To the Editor:
For years I was an interior/exterior house painter. I’m retired, and I’m not looking for a job. I’ve never walked through the Tisbury School and assessed the work. My opinion is based only on the 17 pictures that are featured in Rich Saltzberg’s well-written article, “Responsibility for Tisbury School dilapidation elusive” (Feb. 19). Most or all of the minor damage seems to be located in storage rooms, utility rooms, or the insides of maintenance closets. I don’t know how large the staircase is, so I can’t estimate on how long that would take to sand, vacuum, patch, sand, vacuum, prime, and apply two coats, but the rest of the work could be done in the same fashion by two, skilled, painters in a week for less than $3,000.

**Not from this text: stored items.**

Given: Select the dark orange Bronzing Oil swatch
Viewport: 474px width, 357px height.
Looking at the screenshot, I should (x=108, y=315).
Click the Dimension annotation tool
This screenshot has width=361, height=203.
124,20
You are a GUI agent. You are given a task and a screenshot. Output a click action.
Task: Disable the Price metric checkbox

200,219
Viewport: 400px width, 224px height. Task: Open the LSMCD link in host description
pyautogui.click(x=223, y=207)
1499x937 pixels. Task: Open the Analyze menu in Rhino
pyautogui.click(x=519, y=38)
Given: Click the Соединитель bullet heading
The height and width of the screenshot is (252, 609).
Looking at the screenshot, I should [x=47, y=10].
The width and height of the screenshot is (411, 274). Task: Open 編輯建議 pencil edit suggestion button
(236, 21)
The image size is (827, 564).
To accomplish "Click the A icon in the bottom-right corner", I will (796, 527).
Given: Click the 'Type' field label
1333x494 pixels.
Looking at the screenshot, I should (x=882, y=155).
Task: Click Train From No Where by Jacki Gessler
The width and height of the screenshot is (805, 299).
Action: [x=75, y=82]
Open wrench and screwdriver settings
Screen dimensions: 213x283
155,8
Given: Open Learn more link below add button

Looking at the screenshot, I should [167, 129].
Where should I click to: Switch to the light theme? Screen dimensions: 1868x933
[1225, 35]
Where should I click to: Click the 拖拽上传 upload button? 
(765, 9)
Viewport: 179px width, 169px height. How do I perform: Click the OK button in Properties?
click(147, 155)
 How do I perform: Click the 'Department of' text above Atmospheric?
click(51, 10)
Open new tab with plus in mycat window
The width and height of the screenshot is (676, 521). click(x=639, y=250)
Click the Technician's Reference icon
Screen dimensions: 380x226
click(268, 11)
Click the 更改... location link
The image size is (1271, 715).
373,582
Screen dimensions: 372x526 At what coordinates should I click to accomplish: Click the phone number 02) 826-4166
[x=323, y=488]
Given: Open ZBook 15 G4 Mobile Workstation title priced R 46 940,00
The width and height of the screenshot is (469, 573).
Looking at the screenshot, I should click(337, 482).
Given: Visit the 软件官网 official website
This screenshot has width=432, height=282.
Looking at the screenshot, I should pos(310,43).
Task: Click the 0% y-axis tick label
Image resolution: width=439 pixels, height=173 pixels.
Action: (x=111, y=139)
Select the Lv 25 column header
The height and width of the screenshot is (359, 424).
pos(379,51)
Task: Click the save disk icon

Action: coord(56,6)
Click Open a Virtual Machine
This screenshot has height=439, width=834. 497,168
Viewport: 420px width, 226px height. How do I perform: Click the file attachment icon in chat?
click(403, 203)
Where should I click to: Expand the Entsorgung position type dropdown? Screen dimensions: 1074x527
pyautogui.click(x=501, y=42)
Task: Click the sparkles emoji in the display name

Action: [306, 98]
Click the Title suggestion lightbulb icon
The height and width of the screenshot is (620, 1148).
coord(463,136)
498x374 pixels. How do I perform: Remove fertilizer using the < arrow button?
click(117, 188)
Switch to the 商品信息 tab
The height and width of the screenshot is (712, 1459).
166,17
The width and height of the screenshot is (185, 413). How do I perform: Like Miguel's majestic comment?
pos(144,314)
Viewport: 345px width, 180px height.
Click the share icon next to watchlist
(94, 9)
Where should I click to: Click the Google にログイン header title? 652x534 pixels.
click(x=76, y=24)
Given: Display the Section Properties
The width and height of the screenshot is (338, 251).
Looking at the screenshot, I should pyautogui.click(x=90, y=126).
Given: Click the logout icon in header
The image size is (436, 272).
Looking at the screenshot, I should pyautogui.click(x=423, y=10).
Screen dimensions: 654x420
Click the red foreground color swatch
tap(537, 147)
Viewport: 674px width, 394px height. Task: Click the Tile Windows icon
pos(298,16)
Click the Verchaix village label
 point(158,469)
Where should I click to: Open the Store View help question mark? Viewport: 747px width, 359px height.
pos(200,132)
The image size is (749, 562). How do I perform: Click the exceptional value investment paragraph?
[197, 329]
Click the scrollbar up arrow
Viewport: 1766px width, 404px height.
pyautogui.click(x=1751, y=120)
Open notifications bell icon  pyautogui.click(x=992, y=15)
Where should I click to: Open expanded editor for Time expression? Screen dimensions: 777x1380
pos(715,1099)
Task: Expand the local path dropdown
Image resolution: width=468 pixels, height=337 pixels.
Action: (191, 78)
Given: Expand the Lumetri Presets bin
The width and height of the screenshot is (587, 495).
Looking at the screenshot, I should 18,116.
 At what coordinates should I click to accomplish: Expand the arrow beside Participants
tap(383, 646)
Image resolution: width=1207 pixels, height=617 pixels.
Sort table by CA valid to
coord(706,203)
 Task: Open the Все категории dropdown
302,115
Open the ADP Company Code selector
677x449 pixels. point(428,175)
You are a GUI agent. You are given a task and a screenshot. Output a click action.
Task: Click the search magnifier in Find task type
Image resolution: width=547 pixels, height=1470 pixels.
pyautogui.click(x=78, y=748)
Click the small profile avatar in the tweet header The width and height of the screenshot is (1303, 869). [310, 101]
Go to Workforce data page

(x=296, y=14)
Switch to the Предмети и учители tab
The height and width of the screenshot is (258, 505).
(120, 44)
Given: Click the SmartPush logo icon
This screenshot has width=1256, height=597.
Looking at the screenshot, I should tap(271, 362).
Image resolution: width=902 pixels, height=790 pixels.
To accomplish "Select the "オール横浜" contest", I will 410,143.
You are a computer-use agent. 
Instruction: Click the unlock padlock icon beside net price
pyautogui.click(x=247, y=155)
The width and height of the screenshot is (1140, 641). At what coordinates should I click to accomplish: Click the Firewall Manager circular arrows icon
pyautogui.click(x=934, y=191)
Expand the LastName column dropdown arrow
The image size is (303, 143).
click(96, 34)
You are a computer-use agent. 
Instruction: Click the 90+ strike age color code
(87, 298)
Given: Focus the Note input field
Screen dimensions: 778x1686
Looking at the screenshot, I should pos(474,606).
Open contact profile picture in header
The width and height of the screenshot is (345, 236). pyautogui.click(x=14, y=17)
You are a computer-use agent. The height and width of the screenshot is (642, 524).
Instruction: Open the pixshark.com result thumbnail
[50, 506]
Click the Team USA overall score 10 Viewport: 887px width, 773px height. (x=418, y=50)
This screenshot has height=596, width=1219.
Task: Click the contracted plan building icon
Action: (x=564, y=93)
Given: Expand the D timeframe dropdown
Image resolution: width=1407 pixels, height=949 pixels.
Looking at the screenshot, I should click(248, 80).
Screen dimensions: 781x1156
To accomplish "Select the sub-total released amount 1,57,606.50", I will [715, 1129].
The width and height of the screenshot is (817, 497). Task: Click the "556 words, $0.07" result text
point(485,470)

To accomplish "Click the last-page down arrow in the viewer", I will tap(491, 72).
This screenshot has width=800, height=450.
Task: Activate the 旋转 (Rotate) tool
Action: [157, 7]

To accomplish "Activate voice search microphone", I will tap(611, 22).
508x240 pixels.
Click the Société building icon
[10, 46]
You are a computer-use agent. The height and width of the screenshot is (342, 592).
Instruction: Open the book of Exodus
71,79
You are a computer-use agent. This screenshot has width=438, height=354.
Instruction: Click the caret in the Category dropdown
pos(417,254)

The repairs featured in the pictures of this article are aesthetic, not structural, and you’ll find that these kinds of repairs are typical on older buildings throughout the world. Lead paint is also found on these older buildings, and is harmless as long as it is not peeling and is sealed with non-lead paint. The first picture of the drain pipe in this article was (I bet dollars to doughnuts) first painted with lead paint. That lead paint is still there, but the drainpipe is harmless, looks like crap, but is harmless unless some demented person chisels some paint off it and eats it. That pipe could easily be made to look like new without replacing it. I find it odd that the preservation of old buildings, on the Island and off, has become a revered ideology, yet for many it doesn’t apply to the Tisbury School. How old are the buildings at Harvard?
My point is that if these pictures represent the worst spots in need of repair in the school, they certainly don’t justify a teardown and rebuild.